Many of the incidents portrayed are based on the reminiscences of family-members and veterans in his Gurkha regiment.

==Plot summary==
The story concerns an Indian cavalry regiment which is sent to France at the outbreak of the First World War. The Ravi Lancers is unusual in that it is part of the army of a semi-independent Hindu state (a Princely state) attached to British India. It accordingly follows different traditions than the regular regiments of the British Indian Army. These include a semi-feudal relationship between the Indian 'sowars' (cavalrymen) and their ruler. It also means that all officers except for the British regiment commander are Indians, which would not have been the case in a regular regiment at the time.

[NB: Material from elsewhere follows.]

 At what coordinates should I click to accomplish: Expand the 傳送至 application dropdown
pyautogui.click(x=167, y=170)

The book centers on the relationship between the regiment's British commander (a member of the Savage family, though with a different family name) and his Indian second-in-command Krishna Ram - heir to the throne of the state of Ravi. The young Indian prince, originally a naive admirer of the British Empire, increasingly discovers its shortcomings and develops his own awareness of being Indian. The British commanding officer Colonel Bateman, originally liberal minded, becomes a harsh and demanding martinet under the stress of trench warfare. The situation is further complicated by Krishna Ram's secret affair with Bateman's sister.

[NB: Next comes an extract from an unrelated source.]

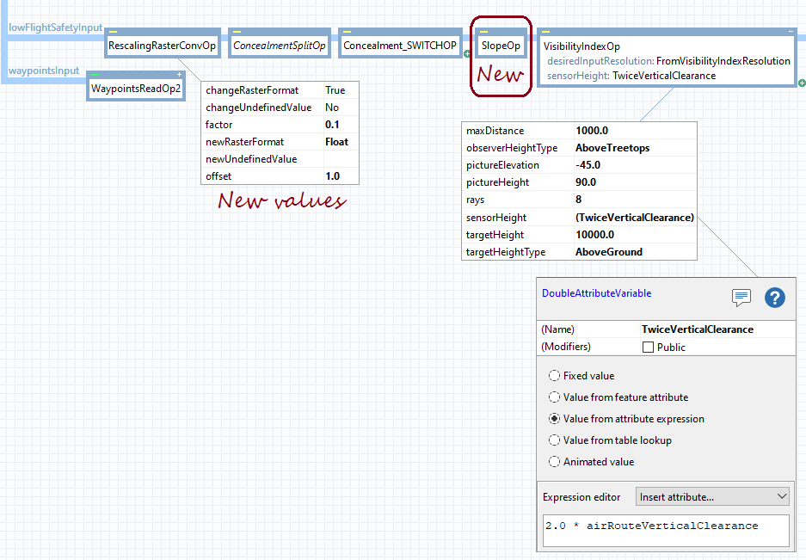The height and width of the screenshot is (560, 806).
Task: Click the newRasterFormat Float value
Action: tap(336, 142)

Finally the two divergent characters and their respective sets of values come to a shattering head-on clash in the midst of an assault on the German trenches. The climax involves what is effectively a mutiny when the regiment fighting as infantry is trapped by a German counter-attack. Led by Krishna Ram the surviving Indian soldiers are able to escape back to the British lines. The broken Bateman subsequently commits suicide at his estate in England, leaving Krishna Ram with a sense of guilt.

At the end Krishna Ram decides that he and his men will remain on active service in France, rather than returning to Ravi, because "we gave our word to serve" and out of a form of loyalty to the dead Bateman.